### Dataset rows
━━━━━━━━━━━━━━━━━━━━
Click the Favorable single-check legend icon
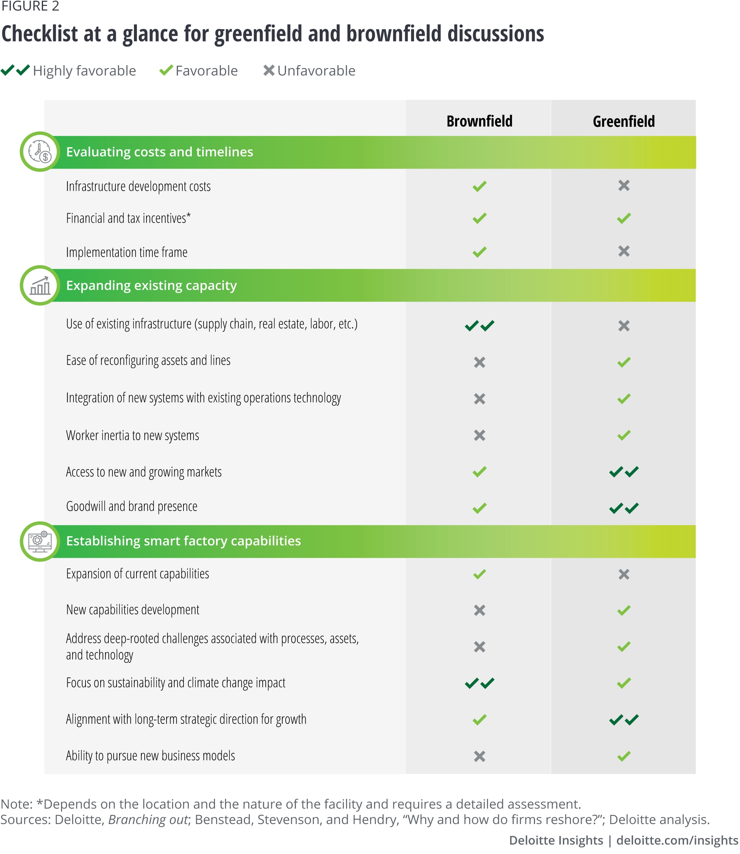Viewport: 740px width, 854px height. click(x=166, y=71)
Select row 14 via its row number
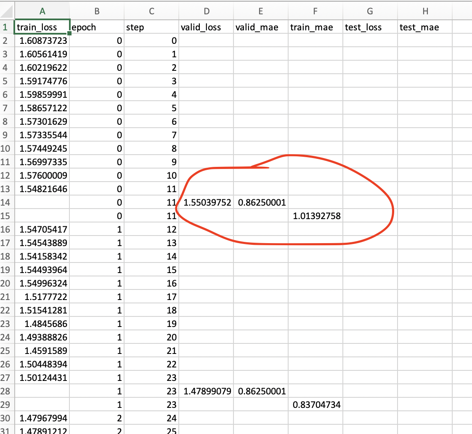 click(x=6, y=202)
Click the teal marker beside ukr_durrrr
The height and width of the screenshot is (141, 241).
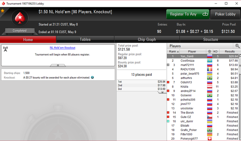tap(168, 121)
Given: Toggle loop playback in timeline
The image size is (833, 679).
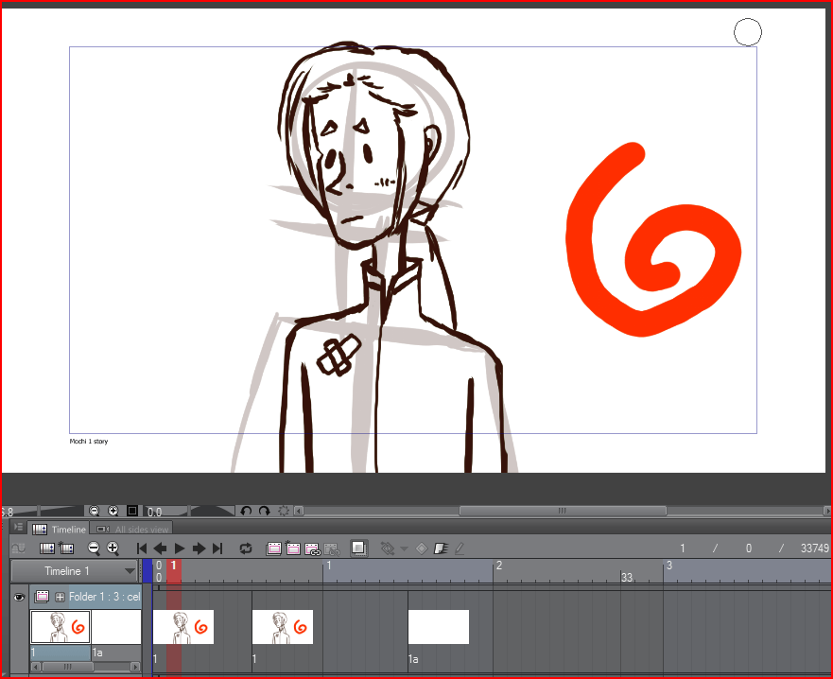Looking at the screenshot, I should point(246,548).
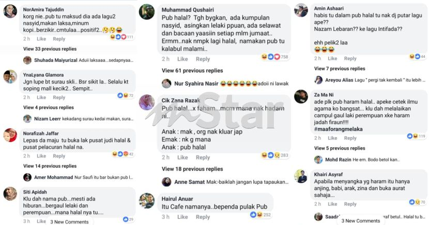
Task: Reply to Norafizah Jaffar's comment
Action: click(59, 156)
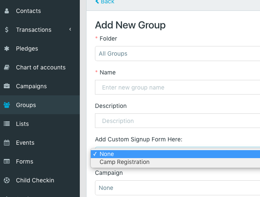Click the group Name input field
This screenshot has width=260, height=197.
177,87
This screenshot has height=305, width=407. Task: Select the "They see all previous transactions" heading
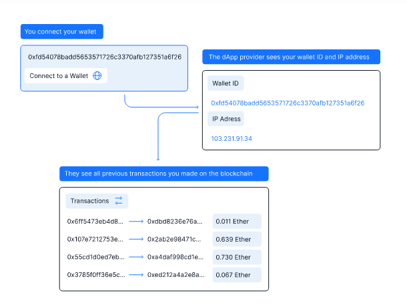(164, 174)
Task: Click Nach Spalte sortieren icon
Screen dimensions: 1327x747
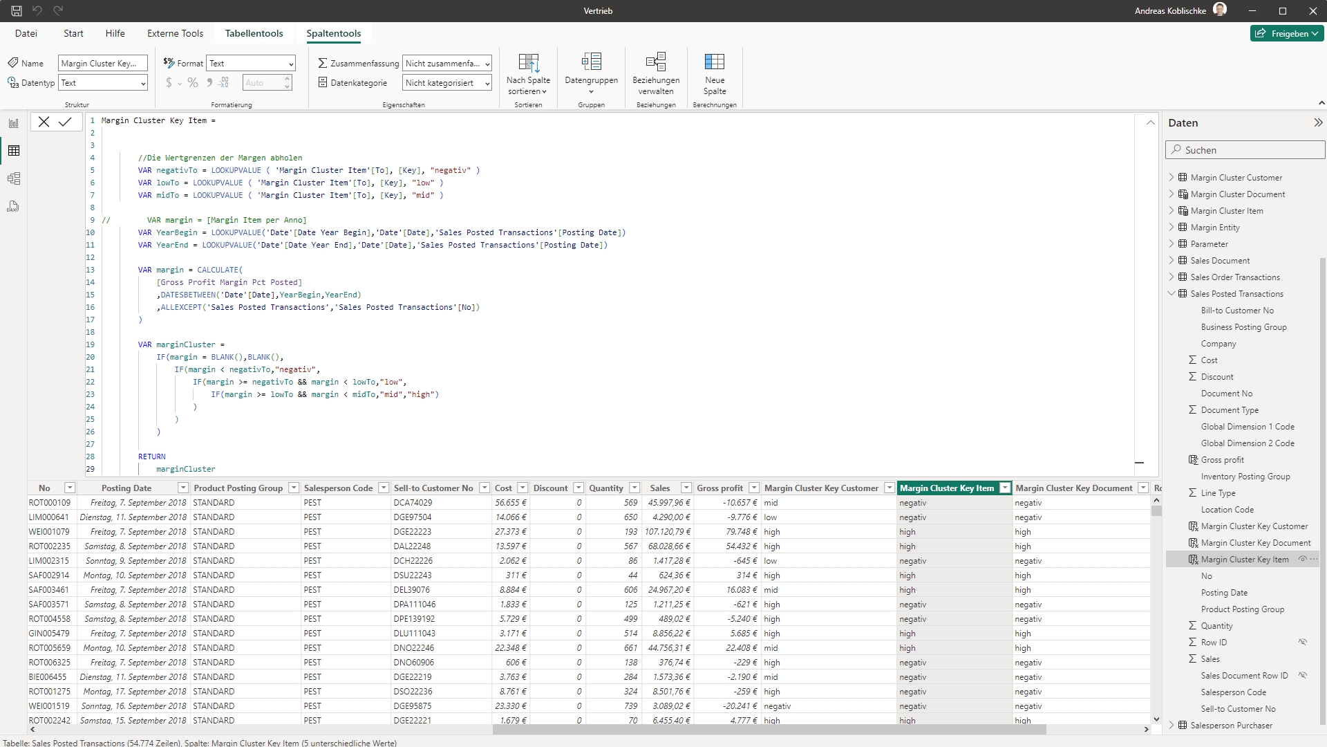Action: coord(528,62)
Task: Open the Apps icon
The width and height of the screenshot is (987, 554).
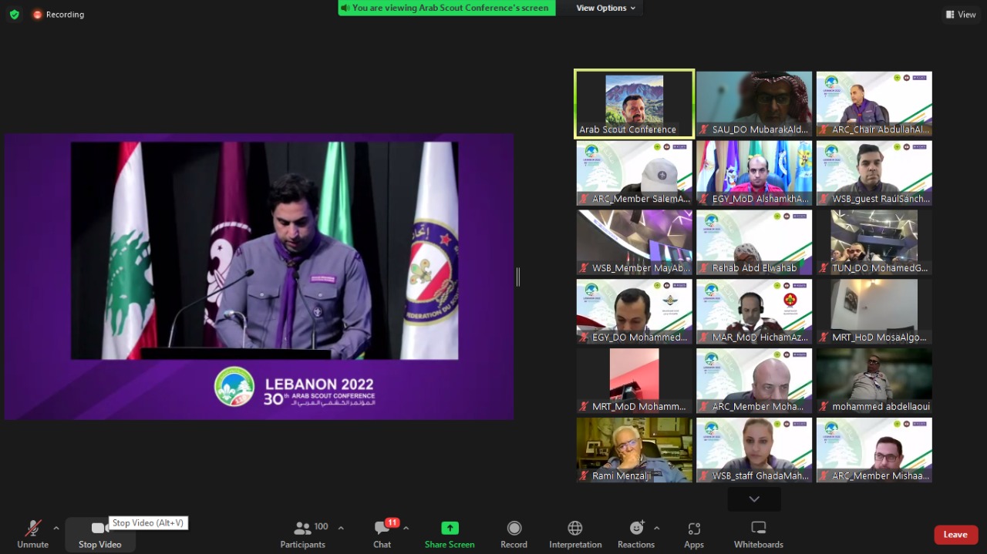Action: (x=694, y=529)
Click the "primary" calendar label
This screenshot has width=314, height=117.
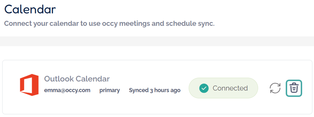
━━━━━━━━━━━━━━━━━━━━
### GOAL
Reproduce all of the dataset rows above word for word, leaving out the pictures.

### RESULT FOR THIS TASK
Click the Favorable single-check legend icon
Viewport: 740px width, 854px height. click(x=166, y=71)
Select row 14 via its row number
 click(x=6, y=202)
Click the teal marker beside ukr_durrrr
The height and width of the screenshot is (141, 241).
tap(168, 121)
Given: Toggle loop playback in timeline
The image size is (833, 679).
Looking at the screenshot, I should point(246,548).
Task: Reply to Norafizah Jaffar's comment
Action: click(59, 156)
Click the group Name input field
This screenshot has width=260, height=197.
177,87
This screenshot has height=305, width=407. Task: Select the "They see all previous transactions" heading
(164, 174)
Task: Click Nach Spalte sortieren icon
Screen dimensions: 1327x747
Action: coord(528,62)
Task: Open the Apps icon
The width and height of the screenshot is (987, 554).
Action: (x=694, y=529)
Click the "primary" calendar label
This screenshot has width=314, height=117.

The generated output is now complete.